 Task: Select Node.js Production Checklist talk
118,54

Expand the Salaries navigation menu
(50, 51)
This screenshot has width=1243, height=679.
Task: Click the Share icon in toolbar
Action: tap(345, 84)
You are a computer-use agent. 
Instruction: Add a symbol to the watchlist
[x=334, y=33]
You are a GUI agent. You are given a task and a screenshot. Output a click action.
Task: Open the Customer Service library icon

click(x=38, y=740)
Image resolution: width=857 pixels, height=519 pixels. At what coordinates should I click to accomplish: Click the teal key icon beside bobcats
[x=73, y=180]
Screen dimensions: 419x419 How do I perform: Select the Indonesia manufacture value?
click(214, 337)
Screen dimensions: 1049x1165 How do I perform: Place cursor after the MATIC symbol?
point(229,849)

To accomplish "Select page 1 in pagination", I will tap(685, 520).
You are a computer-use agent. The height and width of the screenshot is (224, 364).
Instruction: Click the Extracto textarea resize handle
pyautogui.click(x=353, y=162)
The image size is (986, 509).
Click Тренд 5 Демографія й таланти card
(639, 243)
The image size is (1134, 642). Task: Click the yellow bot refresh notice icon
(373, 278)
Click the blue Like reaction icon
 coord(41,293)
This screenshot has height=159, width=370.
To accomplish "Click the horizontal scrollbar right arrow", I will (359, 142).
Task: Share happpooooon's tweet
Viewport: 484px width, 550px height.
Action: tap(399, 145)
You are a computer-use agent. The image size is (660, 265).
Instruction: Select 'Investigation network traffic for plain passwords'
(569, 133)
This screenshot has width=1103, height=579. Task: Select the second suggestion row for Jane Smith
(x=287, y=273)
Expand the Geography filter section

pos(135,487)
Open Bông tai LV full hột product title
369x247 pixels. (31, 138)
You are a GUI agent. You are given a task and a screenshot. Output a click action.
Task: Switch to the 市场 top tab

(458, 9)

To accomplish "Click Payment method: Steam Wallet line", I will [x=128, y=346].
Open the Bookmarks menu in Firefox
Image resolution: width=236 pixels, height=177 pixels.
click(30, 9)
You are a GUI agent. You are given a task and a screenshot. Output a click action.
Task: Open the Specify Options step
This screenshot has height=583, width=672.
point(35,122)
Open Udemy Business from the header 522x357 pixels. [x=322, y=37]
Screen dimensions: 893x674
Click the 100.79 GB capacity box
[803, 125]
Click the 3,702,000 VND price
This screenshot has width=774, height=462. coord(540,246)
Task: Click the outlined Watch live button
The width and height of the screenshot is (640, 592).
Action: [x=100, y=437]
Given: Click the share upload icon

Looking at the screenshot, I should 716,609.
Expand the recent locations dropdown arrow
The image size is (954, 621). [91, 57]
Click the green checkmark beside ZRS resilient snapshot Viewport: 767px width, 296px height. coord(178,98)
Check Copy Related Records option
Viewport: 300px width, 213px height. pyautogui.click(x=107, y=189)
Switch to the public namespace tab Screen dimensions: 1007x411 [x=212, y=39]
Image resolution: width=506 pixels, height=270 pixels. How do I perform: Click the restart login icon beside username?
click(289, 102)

* _Instructions for the task_
Please set down the full listing above, word for word.

* _Problem solution_
 Task: Select Node.js Production Checklist talk
118,54

Expand the Salaries navigation menu
(50, 51)
This screenshot has width=1243, height=679.
Task: Click the Share icon in toolbar
Action: tap(345, 84)
You are a computer-use agent. 
Instruction: Add a symbol to the watchlist
[x=334, y=33]
You are a GUI agent. You are given a task and a screenshot. Output a click action.
Task: Open the Customer Service library icon

click(x=38, y=740)
Image resolution: width=857 pixels, height=519 pixels. At what coordinates should I click to accomplish: Click the teal key icon beside bobcats
[x=73, y=180]
Screen dimensions: 419x419 How do I perform: Select the Indonesia manufacture value?
click(214, 337)
Screen dimensions: 1049x1165 How do I perform: Place cursor after the MATIC symbol?
point(229,849)

To accomplish "Select page 1 in pagination", I will tap(685, 520).
You are a computer-use agent. The height and width of the screenshot is (224, 364).
Instruction: Click the Extracto textarea resize handle
pyautogui.click(x=353, y=162)
The image size is (986, 509).
Click Тренд 5 Демографія й таланти card
(639, 243)
The image size is (1134, 642). Task: Click the yellow bot refresh notice icon
(373, 278)
Click the blue Like reaction icon
 coord(41,293)
This screenshot has height=159, width=370.
To accomplish "Click the horizontal scrollbar right arrow", I will (359, 142).
Task: Share happpooooon's tweet
Viewport: 484px width, 550px height.
Action: tap(399, 145)
You are a computer-use agent. The image size is (660, 265).
Instruction: Select 'Investigation network traffic for plain passwords'
(569, 133)
This screenshot has width=1103, height=579. Task: Select the second suggestion row for Jane Smith
(x=287, y=273)
Expand the Geography filter section

pos(135,487)
Open Bông tai LV full hột product title
369x247 pixels. (31, 138)
You are a GUI agent. You are given a task and a screenshot. Output a click action.
Task: Switch to the 市场 top tab

(458, 9)

To accomplish "Click Payment method: Steam Wallet line", I will [x=128, y=346].
Open the Bookmarks menu in Firefox
Image resolution: width=236 pixels, height=177 pixels.
click(30, 9)
You are a GUI agent. You are given a task and a screenshot. Output a click action.
Task: Open the Specify Options step
This screenshot has height=583, width=672.
point(35,122)
Open Udemy Business from the header 522x357 pixels. [x=322, y=37]
Screen dimensions: 893x674
Click the 100.79 GB capacity box
[803, 125]
Click the 3,702,000 VND price
This screenshot has width=774, height=462. coord(540,246)
Task: Click the outlined Watch live button
The width and height of the screenshot is (640, 592).
Action: [x=100, y=437]
Given: Click the share upload icon

Looking at the screenshot, I should 716,609.
Expand the recent locations dropdown arrow
The image size is (954, 621). [91, 57]
Click the green checkmark beside ZRS resilient snapshot Viewport: 767px width, 296px height. coord(178,98)
Check Copy Related Records option
Viewport: 300px width, 213px height. pyautogui.click(x=107, y=189)
Switch to the public namespace tab Screen dimensions: 1007x411 [x=212, y=39]
Image resolution: width=506 pixels, height=270 pixels. How do I perform: Click the restart login icon beside username?
click(289, 102)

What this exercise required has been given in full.